The moment they stepped through the glowing doorway, everything changed.
Jesse, Mia, and Tommy blinked as the cottage behind them melted into mist and light, and before them stretched a vast and wondrous landscape that shimmered with hues they’d never seen before—colors that tingled on their skin and hummed quietly in their ears.
They stood at the threshold of a grand garden—part meadow, part sky, part memory. Petals floated gently on the breeze, each one glowing faintly with a child’s dream. The grass sang beneath their feet, soft and musical. Trees stretched impossibly high, their trunks spiraling like staircases and their branches holding glowing orbs that whispered.
Miss Andie let go of their hands, but her presence remained just as close. She gave them a look—half encouragement, half sacred mischief.
"This," she said, gesturing toward the horizon, "is the Dream Nursery. It lives beyond time, between stories. Everything you’ve ever imagined and everything you’ve yet to dream lives here. But it’s not just for seeing. It’s for growing."
"Growing what?" Tommy asked, bouncing on his toes.
"You," Miss Andie replied. "And your dreams."
They followed her down a path of softly glowing moss. As they walked, their footsteps left brief luminous traces before fading gently back into the ground.
The first clearing they entered was a garden made of memory-flowers. Each one bloomed from a forgotten moment—a laugh, a fear, a hope. Some shimmered in bright colors; others had wilted petals or were still buds.
"This is the Garden of Remembering," Miss Andie said. "Everyone has one. Jesse, would you like to try something?"
Jesse nodded.
"Close your eyes. Think of a moment that made you feel alive, but that you maybe forgot."
Jesse furrowed his brow, then smiled faintly.
One of the silent buds near him shivered and opened—revealing a tiny memory-image: Jesse and his grandmother, lying on the roof of a barn one summer night, naming stars. His eyes welled slightly.
"That’s beautiful," Miss Andie whispered.
Mia touched a bud that wouldn’t bloom. "What about these ones?"
"Sometimes, memories wait," Miss Andie said. "They bloom when you're ready."
In the next space, they encountered their dream creatures.
Tommy’s dragon stood tall and grinning, its green scales twinkling like emerald candy.
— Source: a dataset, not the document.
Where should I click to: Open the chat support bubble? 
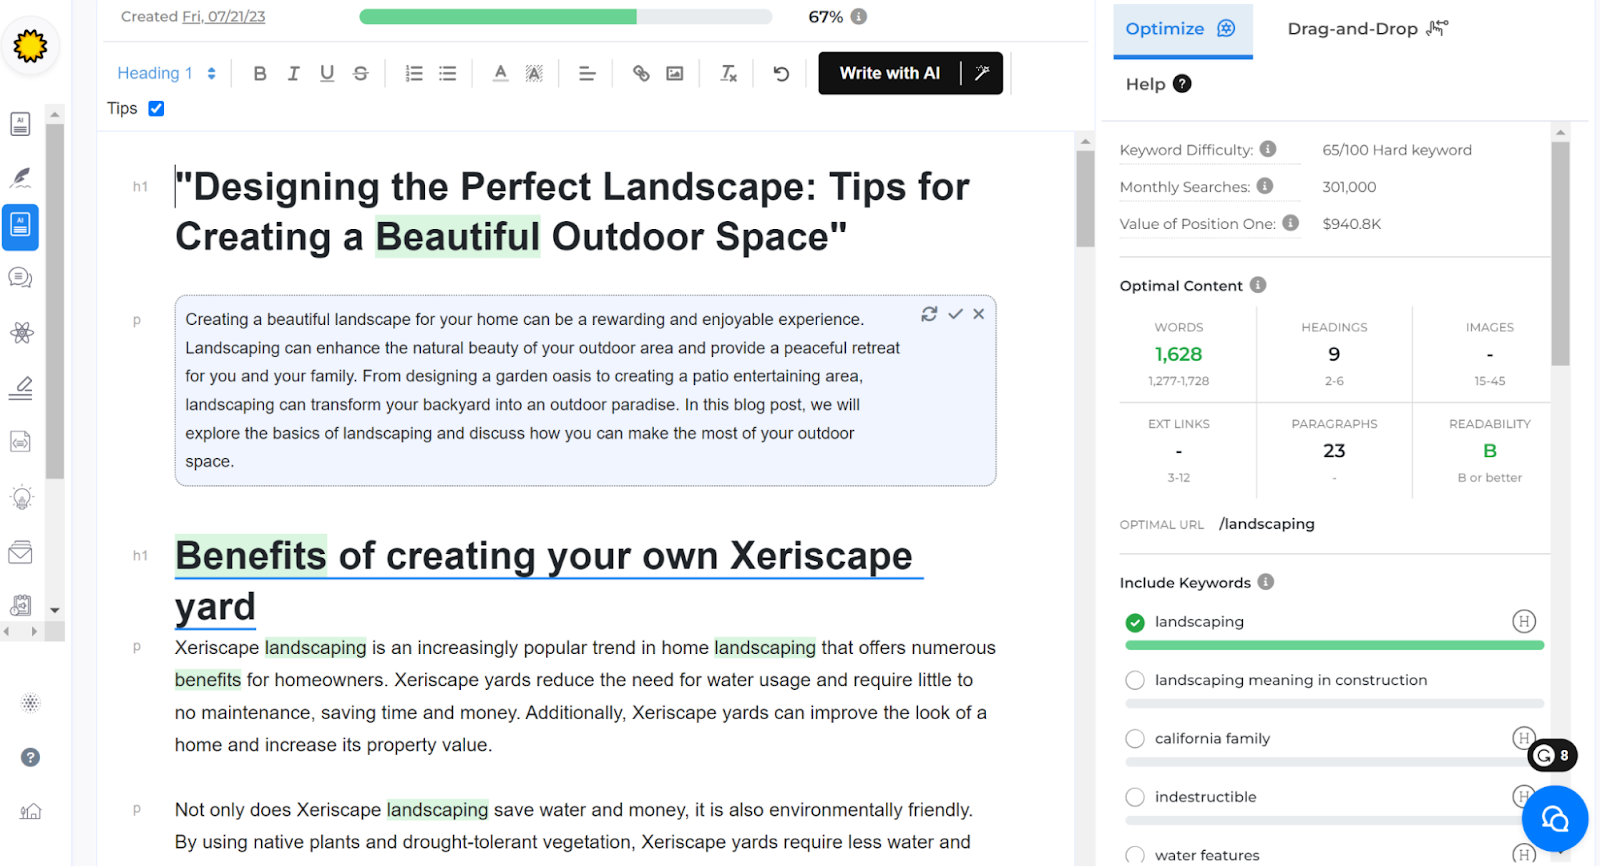(1554, 819)

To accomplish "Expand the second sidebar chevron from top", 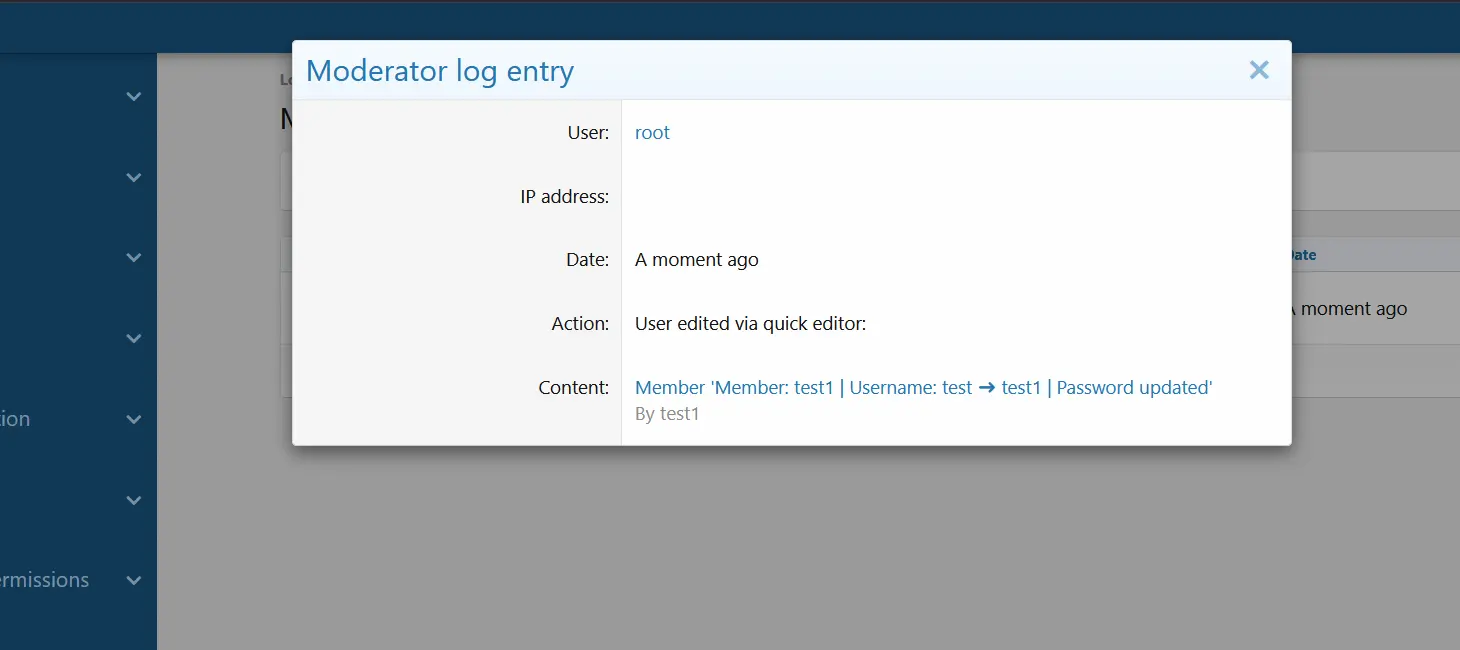I will pyautogui.click(x=134, y=177).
But instead of breathing fire, it breathed warm laughter, like a friend who understood exactly when to lighten the moment.
"You're not scary at all," Tommy said, touching its snout.
"Only when you need me to be," the dragon replied, bowing with regal dignity.
Mia's singing flowers floated in the air around her, each one humming soft harmonies. But the quiet one hovered just outside her reach.
"I don’t know how to make it sing," Mia said softly.
Miss Andie knelt beside her. "You don’t make it. You listen. And when it’s ready, it will trust you."
Mia sat still, closing her eyes. The others moved on, but she remained, listening to the silence within the flower.
Jesse’s boat awaited him on a glassy lake that shimmered like star-water. It had no oars—only sails made of constellations. A rope of light trailed from its bow, leading off into the clouds.
"Where does it go?" Jesse asked.
"Only you can decide that," Miss Andie said. "But every journey begins with stepping in."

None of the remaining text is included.